Already, many cases are coming to the fore. Last week, three employees at Samsung fed ChatGPT with “sensitive database source code and recorded meetings.”
In another case, a doctor entered their patient’s name and medical condition into ChatGPT before asking it to write a letter to an insurance company.
The risk of such actions is not only theoretical. A 2021 study published by Cornell University into GPT-2 warns of the dangers of “training data extraction attacks.”
Such attacks may allow someone to recover personally identifiable information (PII) and verbatim text sequences.
As a result, there is a threat to security and compliance processes – particularly in environments like the contact center.
After all, agents are increasingly embracing automation tools to simplify their jobs – including those not provisioned by the businesses they work for.
By 2026, Gartner estimates that 30 percent of agents will use such solutions.
Commenting on this finding, Emily Potosky, Director of Research at the Gartner Customer Service & Support practice, stated:
While self-automation has been happening for a while in the software space, this trend will become more present internally in customer service because reps now have improved access to automation tools.
Alongside LLMs, there are also other risky self-automation tools that agents may use.
For instance, unauthorized third-party call recorders also present a risk.
As such, contact centers should look beyond ChatGPT alone when creating a strategy to mitigate the use of illicit agent productivity tools.
Mitigating the Risk of ChatGPT
Many organizations are already taking steps to mitigate the risk of ChatGPT. JPMorgan Chase was one of the first, restricting its workers’ use of LLMs after citing compliance concerns.
Meanwhile, other businesses – including Amazon, Microsoft, and Walmart – have instead issued warnings to employees.
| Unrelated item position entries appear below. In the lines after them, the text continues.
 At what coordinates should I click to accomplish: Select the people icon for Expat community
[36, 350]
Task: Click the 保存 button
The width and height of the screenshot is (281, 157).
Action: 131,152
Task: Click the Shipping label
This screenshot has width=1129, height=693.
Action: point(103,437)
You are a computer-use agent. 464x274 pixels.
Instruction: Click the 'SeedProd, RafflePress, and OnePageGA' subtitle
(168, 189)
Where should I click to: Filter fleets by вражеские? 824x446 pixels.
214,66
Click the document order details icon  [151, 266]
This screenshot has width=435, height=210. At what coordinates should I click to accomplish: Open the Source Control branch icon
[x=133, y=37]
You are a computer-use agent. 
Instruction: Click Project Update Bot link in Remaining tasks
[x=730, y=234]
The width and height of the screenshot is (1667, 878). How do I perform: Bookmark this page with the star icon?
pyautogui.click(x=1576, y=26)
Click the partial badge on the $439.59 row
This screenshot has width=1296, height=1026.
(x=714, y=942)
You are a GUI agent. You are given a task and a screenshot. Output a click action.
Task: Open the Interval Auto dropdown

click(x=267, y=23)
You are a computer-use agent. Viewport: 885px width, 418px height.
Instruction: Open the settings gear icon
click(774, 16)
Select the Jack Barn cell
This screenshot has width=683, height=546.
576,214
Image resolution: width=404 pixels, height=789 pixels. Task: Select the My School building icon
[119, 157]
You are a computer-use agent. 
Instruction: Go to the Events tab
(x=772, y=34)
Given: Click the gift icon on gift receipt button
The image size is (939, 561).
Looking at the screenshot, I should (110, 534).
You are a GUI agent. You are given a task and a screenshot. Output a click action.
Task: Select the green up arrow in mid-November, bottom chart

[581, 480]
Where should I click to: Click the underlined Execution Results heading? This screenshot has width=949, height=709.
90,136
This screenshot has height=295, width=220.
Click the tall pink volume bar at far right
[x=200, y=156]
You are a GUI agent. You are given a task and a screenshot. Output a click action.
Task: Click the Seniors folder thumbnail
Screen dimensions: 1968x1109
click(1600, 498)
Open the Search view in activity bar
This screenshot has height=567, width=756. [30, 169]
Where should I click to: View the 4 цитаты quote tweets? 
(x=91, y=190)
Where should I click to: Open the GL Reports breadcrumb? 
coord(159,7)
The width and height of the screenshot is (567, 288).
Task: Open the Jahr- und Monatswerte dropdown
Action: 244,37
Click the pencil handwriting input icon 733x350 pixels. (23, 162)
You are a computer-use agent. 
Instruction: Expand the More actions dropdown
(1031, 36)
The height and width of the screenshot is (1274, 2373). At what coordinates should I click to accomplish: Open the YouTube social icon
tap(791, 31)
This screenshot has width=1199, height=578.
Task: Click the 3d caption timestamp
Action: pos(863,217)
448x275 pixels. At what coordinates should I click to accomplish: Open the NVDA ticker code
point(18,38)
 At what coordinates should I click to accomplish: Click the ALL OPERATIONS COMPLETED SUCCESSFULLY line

Indeed, the latter sent out a memo stating:
“Employees should not input any information about Walmart’s business — including business process, policy, or strategy — into these tools.”
Such moves are likely to become increasingly common as employers mull over confidentiality policies and prohibitions relating to entering confidential company information into LLMs.
As they do so, many will likely explore contact center marketplaces, investigating agent automation tools.
After all, the best way to mitigate such a risk is to provide authorized alternatives.
As Potosky said:
Customer service and support organizations that not only allow but authorize self-automation will become more competitive than those that don’t, as reps will notice and correct inefficiencies that leaders are unaware of.
This point highlights the need for close agent communication to understand the self-automation opportunities they spot, review them, and then pinpoint appropriate solutions.
Indeed, the rise of ChatGPT in the workplace highlights the willingness of employees to augment their work processes.
Embracing this and working with agents to implement new productivity tools will enable contact centers to create more efficient and engaging ways of working.